Oracle tente de séduire les clients Red Hat avec une version d’essai de Ksplice

Oracle a annoncé une version d’essai gratuite de son outil de mise à jour du noyau à chaud Ksplice à destination des utilisateurs Red Hat. Une façon de séduire la base installée de l’éditeur en agitant, une fois de plus, l’argument de la maintenance Linux. Oracle étend également à 10 ans le support d’Oracle Linux.

Oracle n’en a toujours pas fini de venir titiller Red Hat. La firme de Larry Ellison a annoncé la mise à disposition d’une version d’essai gratuite de son outil Ksplice à destination de la clientèle de l’éditeur au chapeau rouge. Une évidente manoeuvre de séduction de la base installée Red Hat qu’Oracle espère ici détourner du droit chemin.

Ksplice permet aux entreprises d’appliquer les patches de sécurité ainsi que les mises à jour du noyau Linux, sans avoir à redémarrer le serveur et donc, sans avoir à planifier les très critiques interruptions de services lors des opérations de maintenance, explique Oracle. Intégré par défaut dans l’offre de support Premier Support pour les clients d’Oracle Linux, Ksplice se voit donc aujourd’hui greffé d’un support pour Red Hat Entreprise Linux (RHEL). De quoi gifler Red Hat. D’ailleurs fidèle à sa tradition, Oracle n’hésite pas à cogner sur la firme au chapeau rouge dans un communiqué de presse, précisant qu’il est le seul fournisseur Linux du marché à proposer un mécanisme de mise à jour à chaud, qu’il le propose à ses clients depuis septembre 2011, et surtout que la politique de support Linux du groupe offre «depuis le début davantage de valeur» et «des coûts plus bas» - pointant, pour ce dernier argument, vers son comparateur de coûts Oracle Linux Vs RHEL. Et tous les regards se tourner inévitablement vers Red Hat.

Ksplice est tombé dans le giron d’Oracle en juillet 2011. Ce rachat avait à l’époque été considéré comme un moyen de renforcer les services Linux du groupe. Oracle Linux comptait quelques 7 000 entreprises utilisatrices. Le groupe avait également affirmé lors du rachat qu’il ne comptait pas poursuivre la commercialisation de l’offre de service « Ksplice Uptrack » pour les noyaux Linux autres que le sien.

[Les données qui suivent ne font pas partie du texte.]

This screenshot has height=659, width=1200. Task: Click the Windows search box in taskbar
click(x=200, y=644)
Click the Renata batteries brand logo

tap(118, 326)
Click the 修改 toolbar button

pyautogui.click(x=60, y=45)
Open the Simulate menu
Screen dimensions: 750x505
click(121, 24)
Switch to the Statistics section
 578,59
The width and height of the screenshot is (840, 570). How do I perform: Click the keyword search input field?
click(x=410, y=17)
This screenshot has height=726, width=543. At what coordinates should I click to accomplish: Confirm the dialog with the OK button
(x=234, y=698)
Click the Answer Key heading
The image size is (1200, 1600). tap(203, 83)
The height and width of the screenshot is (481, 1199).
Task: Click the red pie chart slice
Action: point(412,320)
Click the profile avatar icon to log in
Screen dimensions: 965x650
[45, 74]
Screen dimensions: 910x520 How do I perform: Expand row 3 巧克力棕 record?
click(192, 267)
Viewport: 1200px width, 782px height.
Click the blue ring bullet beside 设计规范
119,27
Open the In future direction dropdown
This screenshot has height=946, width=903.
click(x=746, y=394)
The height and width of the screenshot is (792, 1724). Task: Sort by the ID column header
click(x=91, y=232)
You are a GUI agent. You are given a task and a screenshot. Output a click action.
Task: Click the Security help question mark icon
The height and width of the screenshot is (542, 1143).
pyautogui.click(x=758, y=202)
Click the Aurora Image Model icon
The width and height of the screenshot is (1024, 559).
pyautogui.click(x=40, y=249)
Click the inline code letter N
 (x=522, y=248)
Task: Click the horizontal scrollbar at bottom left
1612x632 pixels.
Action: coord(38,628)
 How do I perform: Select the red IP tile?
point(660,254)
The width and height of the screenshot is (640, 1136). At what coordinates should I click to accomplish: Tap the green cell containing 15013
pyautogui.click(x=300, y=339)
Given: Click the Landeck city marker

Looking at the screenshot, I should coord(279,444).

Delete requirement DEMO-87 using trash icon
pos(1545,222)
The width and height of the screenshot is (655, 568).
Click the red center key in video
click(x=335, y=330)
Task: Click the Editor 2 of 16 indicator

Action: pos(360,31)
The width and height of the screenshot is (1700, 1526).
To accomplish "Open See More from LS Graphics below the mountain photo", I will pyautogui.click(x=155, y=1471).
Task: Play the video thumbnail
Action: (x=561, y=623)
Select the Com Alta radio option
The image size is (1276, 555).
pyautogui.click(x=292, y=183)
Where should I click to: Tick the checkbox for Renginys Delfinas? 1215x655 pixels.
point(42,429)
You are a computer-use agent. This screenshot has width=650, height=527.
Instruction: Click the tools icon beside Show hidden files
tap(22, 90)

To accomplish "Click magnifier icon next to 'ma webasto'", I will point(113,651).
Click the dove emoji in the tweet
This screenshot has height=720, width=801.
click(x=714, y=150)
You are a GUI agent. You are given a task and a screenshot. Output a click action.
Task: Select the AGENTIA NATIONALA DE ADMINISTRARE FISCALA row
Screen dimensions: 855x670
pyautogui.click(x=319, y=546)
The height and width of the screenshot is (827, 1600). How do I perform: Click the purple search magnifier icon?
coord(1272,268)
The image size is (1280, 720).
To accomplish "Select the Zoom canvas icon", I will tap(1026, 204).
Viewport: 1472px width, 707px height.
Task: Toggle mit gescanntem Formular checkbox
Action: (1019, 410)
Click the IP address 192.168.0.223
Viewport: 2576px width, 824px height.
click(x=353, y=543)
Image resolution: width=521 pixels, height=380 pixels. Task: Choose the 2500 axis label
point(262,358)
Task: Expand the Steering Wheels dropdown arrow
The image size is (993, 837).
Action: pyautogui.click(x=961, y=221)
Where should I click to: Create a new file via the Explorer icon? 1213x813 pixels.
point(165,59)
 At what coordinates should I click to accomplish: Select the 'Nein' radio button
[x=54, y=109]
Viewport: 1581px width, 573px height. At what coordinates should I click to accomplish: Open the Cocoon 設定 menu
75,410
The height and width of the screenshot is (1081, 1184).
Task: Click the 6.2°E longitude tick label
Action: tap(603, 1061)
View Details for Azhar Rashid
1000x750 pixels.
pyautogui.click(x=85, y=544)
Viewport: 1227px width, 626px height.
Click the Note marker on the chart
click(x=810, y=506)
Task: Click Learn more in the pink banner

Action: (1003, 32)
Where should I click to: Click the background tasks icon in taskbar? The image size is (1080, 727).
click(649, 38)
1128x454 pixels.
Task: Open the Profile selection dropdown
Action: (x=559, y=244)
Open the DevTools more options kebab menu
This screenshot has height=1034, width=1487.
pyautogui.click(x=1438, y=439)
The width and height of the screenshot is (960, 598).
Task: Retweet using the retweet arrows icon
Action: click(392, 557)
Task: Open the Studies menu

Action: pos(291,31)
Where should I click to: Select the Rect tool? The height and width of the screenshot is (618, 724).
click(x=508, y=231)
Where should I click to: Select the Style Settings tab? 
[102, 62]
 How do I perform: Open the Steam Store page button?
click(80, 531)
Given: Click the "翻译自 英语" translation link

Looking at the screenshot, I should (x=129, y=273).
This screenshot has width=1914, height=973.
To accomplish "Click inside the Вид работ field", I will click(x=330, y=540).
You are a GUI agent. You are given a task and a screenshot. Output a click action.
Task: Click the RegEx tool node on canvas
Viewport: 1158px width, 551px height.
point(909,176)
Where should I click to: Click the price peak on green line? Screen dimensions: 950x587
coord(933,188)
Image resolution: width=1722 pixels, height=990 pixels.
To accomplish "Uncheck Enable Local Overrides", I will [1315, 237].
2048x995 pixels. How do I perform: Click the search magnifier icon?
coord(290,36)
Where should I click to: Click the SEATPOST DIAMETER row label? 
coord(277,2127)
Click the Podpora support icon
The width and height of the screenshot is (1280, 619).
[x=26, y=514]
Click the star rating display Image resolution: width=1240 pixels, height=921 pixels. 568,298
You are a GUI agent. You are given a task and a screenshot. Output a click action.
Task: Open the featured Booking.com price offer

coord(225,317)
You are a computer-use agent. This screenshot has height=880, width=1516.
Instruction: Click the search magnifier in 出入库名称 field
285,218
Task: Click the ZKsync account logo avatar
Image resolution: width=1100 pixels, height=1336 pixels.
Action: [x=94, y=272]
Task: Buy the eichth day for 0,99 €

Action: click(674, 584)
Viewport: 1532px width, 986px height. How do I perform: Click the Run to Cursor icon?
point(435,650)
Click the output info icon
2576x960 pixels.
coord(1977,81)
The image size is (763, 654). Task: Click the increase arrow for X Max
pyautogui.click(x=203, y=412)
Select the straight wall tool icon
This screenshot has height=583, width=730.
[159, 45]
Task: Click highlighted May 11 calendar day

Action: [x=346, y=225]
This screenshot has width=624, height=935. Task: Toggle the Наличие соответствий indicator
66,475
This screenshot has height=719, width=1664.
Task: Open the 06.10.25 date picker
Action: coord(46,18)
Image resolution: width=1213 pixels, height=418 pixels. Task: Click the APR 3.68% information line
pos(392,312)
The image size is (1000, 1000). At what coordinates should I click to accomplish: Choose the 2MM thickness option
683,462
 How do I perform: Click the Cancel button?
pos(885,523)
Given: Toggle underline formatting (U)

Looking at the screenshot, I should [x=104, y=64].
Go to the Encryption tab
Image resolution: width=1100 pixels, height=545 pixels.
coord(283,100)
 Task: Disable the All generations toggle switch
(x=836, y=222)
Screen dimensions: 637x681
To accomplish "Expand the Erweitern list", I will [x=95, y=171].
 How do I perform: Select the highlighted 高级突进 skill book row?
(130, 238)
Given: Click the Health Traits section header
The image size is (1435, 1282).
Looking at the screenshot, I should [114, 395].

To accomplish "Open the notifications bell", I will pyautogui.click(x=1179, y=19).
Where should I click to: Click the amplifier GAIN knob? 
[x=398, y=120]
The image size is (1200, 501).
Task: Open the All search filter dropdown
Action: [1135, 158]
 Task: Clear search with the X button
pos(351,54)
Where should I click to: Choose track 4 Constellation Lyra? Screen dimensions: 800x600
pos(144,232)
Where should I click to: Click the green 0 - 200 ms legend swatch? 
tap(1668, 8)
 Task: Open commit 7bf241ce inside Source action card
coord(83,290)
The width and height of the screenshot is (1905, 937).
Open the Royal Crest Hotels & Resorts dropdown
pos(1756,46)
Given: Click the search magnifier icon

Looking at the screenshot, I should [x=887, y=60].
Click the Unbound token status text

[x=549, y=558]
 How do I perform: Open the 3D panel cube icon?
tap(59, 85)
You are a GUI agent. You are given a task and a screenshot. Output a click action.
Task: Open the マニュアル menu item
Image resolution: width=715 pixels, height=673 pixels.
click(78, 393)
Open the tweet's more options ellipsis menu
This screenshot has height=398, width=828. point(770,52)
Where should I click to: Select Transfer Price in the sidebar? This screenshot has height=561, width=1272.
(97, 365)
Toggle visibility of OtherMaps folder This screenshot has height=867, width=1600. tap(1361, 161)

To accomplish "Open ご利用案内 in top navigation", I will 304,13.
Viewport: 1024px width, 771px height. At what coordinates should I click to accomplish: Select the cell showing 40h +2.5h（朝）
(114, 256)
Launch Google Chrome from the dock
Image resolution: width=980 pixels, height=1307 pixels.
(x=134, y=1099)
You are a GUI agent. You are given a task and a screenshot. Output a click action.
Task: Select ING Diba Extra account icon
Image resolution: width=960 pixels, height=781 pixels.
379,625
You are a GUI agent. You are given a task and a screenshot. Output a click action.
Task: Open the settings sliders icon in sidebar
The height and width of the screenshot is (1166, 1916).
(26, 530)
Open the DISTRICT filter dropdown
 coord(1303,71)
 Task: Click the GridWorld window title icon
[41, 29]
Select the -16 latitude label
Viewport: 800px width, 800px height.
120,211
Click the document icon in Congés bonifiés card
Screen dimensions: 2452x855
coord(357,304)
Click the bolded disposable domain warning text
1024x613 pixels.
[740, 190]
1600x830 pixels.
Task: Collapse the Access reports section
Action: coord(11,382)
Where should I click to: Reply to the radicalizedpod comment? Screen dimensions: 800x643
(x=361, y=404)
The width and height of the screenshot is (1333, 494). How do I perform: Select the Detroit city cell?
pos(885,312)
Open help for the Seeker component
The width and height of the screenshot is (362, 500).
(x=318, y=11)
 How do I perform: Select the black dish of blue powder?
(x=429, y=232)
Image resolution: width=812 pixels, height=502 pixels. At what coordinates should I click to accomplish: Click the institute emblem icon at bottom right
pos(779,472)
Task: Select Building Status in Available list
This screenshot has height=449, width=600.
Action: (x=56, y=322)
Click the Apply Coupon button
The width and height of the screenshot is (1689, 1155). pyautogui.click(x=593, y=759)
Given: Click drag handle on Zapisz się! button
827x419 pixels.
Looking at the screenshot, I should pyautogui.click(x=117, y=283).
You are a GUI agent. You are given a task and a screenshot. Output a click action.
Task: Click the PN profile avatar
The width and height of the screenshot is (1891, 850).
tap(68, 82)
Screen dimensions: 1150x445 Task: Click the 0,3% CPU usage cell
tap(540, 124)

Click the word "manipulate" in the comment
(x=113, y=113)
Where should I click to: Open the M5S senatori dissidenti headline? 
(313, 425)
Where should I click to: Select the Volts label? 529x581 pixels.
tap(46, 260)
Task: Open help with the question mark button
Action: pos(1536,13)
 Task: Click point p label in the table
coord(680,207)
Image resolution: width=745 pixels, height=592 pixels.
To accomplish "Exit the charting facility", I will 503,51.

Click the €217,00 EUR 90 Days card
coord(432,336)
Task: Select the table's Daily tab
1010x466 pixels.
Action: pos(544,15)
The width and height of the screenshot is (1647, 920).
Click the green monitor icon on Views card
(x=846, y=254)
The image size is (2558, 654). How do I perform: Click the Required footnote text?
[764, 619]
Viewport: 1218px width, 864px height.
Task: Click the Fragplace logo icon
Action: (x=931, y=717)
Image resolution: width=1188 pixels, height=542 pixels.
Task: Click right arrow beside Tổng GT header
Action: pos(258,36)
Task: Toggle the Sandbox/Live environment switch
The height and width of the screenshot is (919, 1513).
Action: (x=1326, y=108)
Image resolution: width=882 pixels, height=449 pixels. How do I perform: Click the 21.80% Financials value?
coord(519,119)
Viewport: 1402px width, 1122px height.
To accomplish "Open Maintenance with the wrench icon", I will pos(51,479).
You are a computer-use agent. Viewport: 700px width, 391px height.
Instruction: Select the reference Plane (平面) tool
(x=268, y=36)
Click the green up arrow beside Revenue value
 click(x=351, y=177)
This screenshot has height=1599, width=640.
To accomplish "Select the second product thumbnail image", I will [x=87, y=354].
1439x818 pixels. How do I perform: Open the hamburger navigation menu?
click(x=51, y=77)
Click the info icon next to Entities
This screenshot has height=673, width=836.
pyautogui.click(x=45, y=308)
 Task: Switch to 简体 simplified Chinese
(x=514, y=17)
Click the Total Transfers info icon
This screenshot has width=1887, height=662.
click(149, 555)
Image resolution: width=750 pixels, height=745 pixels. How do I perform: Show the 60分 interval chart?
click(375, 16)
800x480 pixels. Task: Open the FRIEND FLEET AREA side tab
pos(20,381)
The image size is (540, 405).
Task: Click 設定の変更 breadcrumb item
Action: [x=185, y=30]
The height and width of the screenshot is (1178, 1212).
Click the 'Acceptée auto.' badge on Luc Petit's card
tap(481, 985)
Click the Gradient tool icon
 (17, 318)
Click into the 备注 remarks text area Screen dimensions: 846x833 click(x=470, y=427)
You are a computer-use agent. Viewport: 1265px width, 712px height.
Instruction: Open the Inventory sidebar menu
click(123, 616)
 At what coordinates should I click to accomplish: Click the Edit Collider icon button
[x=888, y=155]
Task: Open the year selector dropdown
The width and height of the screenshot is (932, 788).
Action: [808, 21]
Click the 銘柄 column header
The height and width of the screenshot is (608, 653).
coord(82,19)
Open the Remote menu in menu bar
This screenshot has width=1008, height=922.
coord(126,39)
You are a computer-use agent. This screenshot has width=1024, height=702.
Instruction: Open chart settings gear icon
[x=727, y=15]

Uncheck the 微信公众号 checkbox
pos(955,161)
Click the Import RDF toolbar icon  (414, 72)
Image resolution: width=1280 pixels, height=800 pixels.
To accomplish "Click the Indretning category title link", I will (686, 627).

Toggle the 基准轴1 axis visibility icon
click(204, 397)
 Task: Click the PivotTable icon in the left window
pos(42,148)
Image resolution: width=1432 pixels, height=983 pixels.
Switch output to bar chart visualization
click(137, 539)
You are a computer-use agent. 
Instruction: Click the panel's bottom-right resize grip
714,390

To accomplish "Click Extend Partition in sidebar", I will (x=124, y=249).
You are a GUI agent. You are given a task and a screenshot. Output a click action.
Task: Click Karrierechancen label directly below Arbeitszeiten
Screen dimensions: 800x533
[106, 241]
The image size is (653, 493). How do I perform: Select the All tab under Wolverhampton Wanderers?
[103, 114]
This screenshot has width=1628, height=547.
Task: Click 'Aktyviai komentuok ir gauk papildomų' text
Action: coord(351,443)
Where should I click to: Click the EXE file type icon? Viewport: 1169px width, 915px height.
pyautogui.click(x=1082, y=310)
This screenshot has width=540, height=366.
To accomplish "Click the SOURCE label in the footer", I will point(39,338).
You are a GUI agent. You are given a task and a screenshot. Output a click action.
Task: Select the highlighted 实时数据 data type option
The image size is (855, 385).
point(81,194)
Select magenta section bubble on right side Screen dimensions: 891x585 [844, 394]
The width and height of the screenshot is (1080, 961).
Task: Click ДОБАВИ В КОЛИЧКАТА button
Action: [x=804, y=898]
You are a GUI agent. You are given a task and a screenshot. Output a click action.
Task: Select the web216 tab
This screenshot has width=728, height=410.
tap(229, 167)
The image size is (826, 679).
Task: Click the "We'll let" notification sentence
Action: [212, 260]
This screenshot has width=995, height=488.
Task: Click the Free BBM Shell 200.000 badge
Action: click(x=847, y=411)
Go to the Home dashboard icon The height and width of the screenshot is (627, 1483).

Et justement. Ce n’est pas la première fois qu’Oracle agite l’argument de la maintenance du noyau Linux aux nez de la clientèle Red Hat.  En septembre 2010, Larry Ellison avait ouvertement critiqué l’application des mises à jour du noyau de Red Hat, alors jugées trop lentes, pour justifier le changement de noyau d’Oracle Linux. Initialement bâti sur un noyau compatible Red Hat Comptable Kernel, Larry Ellison a décidé de prendre ses distances avec la firme au chapeau et de remplacer ce noyau par un autre, baptisé Unbreakable Enterprise Kernel,  et optimisé pour les systèmes de la marque.

Ainsi, une fois n’est pas coutume, Oracle espère appâter une partie de la base Red Hat avec Ksplice et les séduire avec Oracle Linux. D’ailleurs le groupe de Redwood Shores a également annoncé rallonger le support de son OS Linux pour le porter à 10 ans (contre huit ans initialement). Alignant Oracle Linux sur le cycle de vie de Red Hat. Décidément Red Hat a bien une épine dans le pied baptisée Oracle.